Добавить в цитаты Настройки чтения

Страница 4 из 94



— Будь тут мои ребята, — обратился к ней майор, — они б с этого вашего борчалинца шомполами шкуру спустили! Знал бы, как драться…

— Нет! — почти крикнула вдруг Анна.

— То есть как это «нет»? — удивился майор.

— Нет… — уже спокойно, обычным голосом повторила Анна. — Нам следует терпеть. И вы тоже ссориться с ним не должны, если вправду Георгия любите…

«Нет так нет!» — подумал майор, но ничего не сказал и стал молча рассматривать висящую на стене черную черкеску. Спокойствие и достоинство Анны раздражали его с самого начала. Она сидела с таким видом, словно не то что бить ее, но и просто сказать ей что-нибудь непочтительное никто никогда не посмел бы, словно перед сном она ничем уж другим, кроме молитв, и не занималась. Можно было подумать, что майору она гораздо нужнее, чем он ей. А ведь, направляясь сюда, он был убежден, что пострадавшие мать с сыном сочтут его визит великим для себя счастьем, готовы будут руки ему целовать, прыгать вокруг него от радости! Ибо человеку, попавшему в беду, нужнее всего сочувствие, пусть даже мнимое, неискреннее, высказываемое просто из вежливости, — и это для него благо, и размышлять, вправду ли ты так уж переживаешь его несчастье, ему отнюдь не пристало: он обязан довольствоваться тем, что ты стоишь рядом с ним, быть благодарным и за это — ведь остаться в одиночестве человек страшится больше самой беды. Майор считал, что творит добро, оказывает милость, — она ж как будто и не обращала внимания на такого короля, лично пожаловавшего к ней для выражения сочувствия и дружбы. Майор знал, что благодаря блестящим эполетам урукийцы его уважают и даже побаиваются, — поэтому-то он и во время работы не оставлял своего мундира в палатке, а развешивал его на дереве для всеобщего обозрения, словно документ, не только подтверждающий исключительные полномочия своего владельца, не только гарантирующий неприкосновенность его усадьбы, но и облекающий неким ослепительным ореолом его самого — даже когда голый по пояс, с ладонями, стертыми в кровь, как у самого обыкновенного крестьянина, он расчищал двор от сорняков, битой черепицы, гнилых досок Не лучше матери встретил его и щенок — тот вообще надулся, словно капризная любовница; и это тоже раздражало майора!

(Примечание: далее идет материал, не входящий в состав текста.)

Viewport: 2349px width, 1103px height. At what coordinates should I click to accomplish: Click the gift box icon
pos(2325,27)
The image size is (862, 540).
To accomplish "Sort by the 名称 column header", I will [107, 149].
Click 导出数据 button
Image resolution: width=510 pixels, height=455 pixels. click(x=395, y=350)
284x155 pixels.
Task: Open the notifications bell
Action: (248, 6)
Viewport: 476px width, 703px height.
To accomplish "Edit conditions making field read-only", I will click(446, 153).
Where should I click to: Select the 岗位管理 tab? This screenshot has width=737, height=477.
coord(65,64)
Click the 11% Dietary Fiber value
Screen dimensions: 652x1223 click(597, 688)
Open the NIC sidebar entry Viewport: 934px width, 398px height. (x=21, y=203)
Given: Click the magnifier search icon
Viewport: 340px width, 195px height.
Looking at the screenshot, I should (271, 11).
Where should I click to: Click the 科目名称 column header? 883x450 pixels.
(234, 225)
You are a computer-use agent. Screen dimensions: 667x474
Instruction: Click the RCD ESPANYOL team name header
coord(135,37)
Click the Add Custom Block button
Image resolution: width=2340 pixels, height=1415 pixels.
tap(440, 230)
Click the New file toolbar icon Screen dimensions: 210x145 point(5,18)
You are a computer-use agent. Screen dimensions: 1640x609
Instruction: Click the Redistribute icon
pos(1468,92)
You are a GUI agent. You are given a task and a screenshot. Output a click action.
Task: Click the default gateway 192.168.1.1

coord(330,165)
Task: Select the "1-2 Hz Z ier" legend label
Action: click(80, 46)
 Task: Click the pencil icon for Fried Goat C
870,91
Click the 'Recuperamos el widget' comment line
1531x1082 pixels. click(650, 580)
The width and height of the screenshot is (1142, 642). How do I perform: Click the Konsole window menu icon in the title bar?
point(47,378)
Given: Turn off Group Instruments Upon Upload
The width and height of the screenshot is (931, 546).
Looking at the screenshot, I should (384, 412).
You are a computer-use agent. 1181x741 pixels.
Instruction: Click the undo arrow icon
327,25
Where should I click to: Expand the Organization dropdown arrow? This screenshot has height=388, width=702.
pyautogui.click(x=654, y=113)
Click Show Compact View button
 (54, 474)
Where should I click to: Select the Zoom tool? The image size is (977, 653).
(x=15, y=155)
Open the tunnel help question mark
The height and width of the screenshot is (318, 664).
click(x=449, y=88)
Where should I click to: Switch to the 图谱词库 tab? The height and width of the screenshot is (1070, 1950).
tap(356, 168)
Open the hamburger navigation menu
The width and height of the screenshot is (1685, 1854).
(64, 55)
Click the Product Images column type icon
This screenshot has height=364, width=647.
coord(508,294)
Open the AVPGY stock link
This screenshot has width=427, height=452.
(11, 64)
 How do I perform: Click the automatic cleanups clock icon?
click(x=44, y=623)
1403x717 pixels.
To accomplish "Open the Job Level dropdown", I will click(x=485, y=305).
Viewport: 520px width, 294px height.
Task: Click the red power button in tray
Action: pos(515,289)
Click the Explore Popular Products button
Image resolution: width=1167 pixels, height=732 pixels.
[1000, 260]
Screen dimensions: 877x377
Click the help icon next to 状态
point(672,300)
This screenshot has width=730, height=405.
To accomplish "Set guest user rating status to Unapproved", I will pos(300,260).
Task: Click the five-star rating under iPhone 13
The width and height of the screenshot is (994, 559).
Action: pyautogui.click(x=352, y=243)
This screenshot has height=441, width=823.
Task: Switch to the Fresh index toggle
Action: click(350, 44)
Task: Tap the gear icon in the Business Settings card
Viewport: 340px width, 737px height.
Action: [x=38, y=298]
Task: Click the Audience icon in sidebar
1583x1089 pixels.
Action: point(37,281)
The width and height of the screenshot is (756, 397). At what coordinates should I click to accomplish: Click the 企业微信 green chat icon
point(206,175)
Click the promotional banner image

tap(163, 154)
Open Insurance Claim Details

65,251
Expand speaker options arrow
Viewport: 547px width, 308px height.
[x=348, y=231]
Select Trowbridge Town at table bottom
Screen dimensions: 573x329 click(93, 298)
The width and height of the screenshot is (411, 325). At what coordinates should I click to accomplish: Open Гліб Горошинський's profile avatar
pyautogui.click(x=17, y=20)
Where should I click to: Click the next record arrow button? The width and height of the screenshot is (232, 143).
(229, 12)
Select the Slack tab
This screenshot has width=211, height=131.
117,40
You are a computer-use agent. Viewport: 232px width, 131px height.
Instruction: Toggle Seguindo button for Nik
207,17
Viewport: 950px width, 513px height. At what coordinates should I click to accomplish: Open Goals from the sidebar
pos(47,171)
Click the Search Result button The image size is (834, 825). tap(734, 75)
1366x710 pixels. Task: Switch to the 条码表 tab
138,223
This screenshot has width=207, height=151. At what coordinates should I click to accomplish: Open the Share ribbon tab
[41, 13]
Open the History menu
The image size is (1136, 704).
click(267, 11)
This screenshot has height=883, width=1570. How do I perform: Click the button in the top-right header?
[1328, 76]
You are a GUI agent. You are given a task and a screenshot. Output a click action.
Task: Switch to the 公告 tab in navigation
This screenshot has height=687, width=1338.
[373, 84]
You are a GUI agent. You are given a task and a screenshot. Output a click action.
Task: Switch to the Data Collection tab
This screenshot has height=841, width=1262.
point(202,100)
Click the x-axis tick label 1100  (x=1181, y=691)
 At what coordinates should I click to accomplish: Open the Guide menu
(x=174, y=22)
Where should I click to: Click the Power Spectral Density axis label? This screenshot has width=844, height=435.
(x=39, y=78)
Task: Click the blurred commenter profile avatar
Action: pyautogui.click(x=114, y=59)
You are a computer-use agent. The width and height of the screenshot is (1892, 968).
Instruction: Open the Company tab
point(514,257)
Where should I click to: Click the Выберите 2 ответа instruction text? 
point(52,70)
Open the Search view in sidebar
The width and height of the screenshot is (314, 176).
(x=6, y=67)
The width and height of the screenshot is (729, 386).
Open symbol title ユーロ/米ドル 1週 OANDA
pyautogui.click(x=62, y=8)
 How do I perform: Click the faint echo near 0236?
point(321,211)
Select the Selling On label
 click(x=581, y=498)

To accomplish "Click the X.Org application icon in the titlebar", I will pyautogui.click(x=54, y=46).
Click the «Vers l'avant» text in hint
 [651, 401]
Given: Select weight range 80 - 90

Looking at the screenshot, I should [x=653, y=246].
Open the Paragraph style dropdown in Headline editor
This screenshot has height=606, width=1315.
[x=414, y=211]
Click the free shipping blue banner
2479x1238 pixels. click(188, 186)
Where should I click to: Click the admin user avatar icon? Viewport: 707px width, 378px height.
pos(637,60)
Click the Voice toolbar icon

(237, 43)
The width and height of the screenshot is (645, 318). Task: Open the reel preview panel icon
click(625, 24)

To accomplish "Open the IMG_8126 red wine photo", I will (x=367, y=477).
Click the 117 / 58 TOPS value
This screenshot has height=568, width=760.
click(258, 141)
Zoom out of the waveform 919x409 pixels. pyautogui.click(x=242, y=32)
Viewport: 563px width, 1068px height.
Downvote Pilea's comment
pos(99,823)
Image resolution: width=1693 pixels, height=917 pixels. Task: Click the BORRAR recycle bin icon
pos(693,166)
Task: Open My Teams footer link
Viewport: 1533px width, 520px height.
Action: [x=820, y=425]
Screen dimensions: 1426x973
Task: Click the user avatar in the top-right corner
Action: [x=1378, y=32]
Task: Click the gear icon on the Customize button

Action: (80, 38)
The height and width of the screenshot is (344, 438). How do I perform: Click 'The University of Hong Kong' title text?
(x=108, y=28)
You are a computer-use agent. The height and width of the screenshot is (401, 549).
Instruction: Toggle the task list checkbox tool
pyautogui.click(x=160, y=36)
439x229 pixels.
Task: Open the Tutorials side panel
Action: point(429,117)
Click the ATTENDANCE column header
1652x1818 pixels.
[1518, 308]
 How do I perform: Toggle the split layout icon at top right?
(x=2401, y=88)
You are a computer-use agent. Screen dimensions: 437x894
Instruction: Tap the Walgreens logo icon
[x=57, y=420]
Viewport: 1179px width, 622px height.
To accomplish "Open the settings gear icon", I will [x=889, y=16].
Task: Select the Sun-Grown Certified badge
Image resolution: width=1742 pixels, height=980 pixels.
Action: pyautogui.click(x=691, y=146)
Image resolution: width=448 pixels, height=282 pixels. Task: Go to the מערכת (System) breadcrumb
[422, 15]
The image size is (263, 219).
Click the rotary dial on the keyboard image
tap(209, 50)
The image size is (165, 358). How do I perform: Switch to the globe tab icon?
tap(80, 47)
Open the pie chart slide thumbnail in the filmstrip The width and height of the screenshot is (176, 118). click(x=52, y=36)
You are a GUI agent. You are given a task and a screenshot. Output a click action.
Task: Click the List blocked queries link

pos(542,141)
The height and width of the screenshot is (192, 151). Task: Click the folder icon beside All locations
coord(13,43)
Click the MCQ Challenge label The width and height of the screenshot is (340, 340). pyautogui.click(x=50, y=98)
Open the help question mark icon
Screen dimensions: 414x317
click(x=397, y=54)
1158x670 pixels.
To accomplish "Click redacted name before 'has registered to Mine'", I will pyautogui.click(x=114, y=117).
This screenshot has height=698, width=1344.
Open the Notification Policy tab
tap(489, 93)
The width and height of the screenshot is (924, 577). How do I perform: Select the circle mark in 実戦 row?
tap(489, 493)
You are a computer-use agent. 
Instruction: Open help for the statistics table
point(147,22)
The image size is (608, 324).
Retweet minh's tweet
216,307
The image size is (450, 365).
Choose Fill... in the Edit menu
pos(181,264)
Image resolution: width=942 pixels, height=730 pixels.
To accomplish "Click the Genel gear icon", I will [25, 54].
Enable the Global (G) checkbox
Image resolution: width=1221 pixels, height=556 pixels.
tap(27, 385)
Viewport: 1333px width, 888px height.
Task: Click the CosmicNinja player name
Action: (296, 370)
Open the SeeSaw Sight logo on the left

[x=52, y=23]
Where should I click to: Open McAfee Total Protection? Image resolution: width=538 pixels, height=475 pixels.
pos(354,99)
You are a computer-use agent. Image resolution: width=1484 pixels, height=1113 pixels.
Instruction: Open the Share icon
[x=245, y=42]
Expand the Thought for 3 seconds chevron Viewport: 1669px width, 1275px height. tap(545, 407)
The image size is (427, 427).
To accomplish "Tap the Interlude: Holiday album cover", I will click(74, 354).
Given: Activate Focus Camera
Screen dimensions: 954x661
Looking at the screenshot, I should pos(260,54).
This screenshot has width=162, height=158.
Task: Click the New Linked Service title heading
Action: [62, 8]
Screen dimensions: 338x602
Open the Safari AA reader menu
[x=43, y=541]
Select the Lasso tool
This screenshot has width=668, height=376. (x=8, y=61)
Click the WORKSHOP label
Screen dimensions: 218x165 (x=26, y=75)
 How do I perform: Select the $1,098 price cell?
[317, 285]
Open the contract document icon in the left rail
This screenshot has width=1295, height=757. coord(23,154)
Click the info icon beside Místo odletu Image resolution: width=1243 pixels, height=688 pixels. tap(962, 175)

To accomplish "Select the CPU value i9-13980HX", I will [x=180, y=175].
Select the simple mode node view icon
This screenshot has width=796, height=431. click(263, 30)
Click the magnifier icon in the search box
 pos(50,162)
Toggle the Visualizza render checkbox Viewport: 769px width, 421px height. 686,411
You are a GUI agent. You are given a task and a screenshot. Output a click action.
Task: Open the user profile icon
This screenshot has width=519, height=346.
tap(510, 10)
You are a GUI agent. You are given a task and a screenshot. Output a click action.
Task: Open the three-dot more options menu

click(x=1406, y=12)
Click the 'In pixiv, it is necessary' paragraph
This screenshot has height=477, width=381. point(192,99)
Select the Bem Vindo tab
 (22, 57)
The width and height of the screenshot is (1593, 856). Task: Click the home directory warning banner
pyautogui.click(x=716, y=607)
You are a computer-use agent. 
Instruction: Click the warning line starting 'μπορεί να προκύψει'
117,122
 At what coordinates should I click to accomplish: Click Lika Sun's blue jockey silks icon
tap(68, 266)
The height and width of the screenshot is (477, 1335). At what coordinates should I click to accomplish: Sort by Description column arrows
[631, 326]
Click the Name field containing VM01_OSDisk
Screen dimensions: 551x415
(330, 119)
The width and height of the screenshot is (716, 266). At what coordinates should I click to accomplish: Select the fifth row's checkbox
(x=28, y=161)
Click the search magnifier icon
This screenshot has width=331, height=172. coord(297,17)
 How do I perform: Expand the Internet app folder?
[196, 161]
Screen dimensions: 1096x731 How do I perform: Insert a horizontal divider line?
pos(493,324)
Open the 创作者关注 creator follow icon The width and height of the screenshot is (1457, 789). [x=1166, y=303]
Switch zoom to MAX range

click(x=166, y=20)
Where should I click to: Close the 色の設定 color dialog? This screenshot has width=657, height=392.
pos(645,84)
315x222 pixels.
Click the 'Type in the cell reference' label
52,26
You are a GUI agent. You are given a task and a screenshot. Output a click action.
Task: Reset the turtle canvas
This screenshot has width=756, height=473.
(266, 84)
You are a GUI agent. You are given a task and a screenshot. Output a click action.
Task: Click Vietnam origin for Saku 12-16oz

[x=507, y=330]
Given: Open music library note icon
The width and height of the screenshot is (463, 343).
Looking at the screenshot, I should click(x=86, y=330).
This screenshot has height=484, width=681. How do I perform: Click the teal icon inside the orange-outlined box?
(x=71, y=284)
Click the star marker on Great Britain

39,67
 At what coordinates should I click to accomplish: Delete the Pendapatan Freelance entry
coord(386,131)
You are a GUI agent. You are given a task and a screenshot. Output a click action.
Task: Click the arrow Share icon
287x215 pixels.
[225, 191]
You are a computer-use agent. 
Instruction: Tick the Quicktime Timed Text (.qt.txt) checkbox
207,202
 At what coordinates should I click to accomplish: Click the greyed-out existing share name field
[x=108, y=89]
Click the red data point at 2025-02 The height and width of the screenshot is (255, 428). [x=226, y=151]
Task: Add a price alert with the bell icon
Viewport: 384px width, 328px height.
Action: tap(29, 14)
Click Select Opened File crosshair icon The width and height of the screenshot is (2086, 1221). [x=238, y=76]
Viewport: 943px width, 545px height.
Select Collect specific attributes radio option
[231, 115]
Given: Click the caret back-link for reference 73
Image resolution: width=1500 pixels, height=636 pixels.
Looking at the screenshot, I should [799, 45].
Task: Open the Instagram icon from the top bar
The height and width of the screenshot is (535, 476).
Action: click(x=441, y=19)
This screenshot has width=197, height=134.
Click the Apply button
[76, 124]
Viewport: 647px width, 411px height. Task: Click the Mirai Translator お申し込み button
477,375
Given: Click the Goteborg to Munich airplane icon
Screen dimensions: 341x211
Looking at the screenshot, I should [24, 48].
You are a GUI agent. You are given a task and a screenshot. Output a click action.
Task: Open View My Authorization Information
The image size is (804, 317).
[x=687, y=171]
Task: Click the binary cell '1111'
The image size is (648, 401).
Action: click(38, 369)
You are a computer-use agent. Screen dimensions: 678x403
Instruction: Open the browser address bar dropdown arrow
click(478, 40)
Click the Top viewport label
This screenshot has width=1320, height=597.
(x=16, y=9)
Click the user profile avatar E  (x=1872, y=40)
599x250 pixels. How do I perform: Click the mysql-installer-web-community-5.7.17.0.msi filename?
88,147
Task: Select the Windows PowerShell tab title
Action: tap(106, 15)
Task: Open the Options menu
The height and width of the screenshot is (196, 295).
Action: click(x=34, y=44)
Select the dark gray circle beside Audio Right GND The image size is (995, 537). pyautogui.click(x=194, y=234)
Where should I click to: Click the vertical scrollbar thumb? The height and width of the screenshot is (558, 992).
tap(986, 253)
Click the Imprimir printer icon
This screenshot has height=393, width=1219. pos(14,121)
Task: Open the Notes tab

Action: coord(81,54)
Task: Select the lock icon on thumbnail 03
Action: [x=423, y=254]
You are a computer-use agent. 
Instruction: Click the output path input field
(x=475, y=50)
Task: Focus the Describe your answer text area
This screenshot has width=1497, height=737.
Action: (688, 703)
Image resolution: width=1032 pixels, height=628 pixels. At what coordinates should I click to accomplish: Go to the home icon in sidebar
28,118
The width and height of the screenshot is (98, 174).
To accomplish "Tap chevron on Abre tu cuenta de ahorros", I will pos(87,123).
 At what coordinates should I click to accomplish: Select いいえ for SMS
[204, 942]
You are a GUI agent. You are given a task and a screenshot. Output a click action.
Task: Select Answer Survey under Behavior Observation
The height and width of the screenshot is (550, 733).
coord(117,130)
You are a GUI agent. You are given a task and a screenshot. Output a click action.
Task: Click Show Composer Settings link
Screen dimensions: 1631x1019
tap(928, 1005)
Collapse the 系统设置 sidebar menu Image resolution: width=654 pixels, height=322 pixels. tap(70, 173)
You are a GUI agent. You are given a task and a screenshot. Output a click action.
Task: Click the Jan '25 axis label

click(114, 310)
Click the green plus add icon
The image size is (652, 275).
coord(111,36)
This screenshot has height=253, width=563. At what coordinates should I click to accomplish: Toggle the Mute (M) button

Он не мог понять, чем они, в конце концов, так недовольны — тем ли, что он пьет их паршивую водку, или тем, что ему вообще открыли Дверь, впустили его в свое логово, пропитанное потом борчалинца и из-за висевшей на стене черной черкески казавшееся еще более темным и угрюмым. А может, его обвиняли в том, что он не дал борчалинцу убить себя из-за них вчера ночью? Да нет — не такие ж они, должно быть, все-таки наглые…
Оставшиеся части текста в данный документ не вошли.